"We were able to determine that the scanning and probing of voter registration databases was coming from the Russian government… we saw a targeting of 21 states and an exceptionally small number of them were actually successfully penetrated," Jeanette Manfra, the cybersecurity chief at the Department of Homeland Security, told NBC News Thursday.
But this is both old news and fake news, Joe Lauria, author of "How I Lost, By Hillary Clinton" and a longtime United Nations reporter, told Radio Sputnik.
"The story has been debunked. It's an old story. It was first broken on September 16," Lauria told Loud & Clear. "Why is this story back in the news now? And you have to ask this question. I think it shows the bankruptcy of the whole Russiagate controversy, the whole story, because they don't have anything new to say. It's been 18 or 19 months since we first heard that Russia hacked the DNC and that they had somehow turned the election for Donald Trump. And we have seen absolutely no convincing evidence of that."

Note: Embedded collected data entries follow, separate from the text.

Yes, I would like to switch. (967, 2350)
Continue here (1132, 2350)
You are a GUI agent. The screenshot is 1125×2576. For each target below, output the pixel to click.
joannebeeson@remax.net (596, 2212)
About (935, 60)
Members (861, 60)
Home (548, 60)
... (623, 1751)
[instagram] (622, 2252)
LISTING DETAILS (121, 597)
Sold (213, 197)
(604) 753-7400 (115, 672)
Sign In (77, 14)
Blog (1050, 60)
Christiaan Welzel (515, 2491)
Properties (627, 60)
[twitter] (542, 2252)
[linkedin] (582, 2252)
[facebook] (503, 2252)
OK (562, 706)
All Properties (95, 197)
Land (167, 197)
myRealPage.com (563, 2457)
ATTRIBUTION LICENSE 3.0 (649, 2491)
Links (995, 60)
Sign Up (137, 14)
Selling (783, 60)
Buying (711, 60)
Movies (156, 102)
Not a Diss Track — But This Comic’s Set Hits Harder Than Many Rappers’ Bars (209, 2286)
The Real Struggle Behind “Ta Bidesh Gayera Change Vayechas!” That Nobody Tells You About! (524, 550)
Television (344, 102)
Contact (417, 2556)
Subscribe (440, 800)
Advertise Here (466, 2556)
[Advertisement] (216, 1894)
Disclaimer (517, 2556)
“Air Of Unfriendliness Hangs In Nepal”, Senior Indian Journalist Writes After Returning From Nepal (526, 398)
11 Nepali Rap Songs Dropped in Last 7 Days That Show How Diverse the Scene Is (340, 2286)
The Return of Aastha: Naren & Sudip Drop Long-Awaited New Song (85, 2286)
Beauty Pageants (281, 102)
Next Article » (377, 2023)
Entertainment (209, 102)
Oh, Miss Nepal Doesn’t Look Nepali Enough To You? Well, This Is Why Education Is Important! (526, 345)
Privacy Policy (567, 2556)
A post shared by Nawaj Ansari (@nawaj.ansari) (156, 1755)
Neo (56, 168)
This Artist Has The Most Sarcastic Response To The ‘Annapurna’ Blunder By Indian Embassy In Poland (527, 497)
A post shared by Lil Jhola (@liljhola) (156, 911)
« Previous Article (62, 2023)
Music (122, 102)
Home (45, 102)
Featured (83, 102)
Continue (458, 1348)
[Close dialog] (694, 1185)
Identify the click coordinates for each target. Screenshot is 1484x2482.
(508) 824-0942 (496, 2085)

Just months ago, DHS National Programs Security Chief Christopher Krebs told the House of Representatives the allegations of voter database hacking were completely false. "Not a single of the 21 states were actually attacked," Krebs said.
"The majority of the activity was simple scanning. Scanning happens all the time across the web… I would not describe that as an attack," he emphasized.
National group representing secretaries of state (the top election officials in most states) criticizes NBC News for reporting old information as new. pic.twitter.com/QYCnlyK1Ih
— Eric Geller (@ericgeller) February 8, 2018
"So why are they recycling this now? Is it done intentionally, or do they have nothing better to say? NBC put this out as breaking news story yesterday — a debunked September 2017 story," Lauria said.
The narrative got legs when the Washington Post reported last September that DHS "contacted election officials in 21 states Friday to notify them that they had been targets of Russian government hackers during the 2016 election campaign."
The state officials who oversee these databases, however, said the DHS didn't know what it was talking about. "Following our request for further information, it became clear that DHS' conclusions were wrong," California Secretary of State Alex Padilla responded following the DHS' "notification" about "Russian hackers" compromising the state's databases.
"Our systems were protected and we had no incidences," Wisconsin Chief Information Officer David Cagigal fumed. "Either they were right on Friday and this is a cover up, or they were wrong on Friday and we deserve an apology."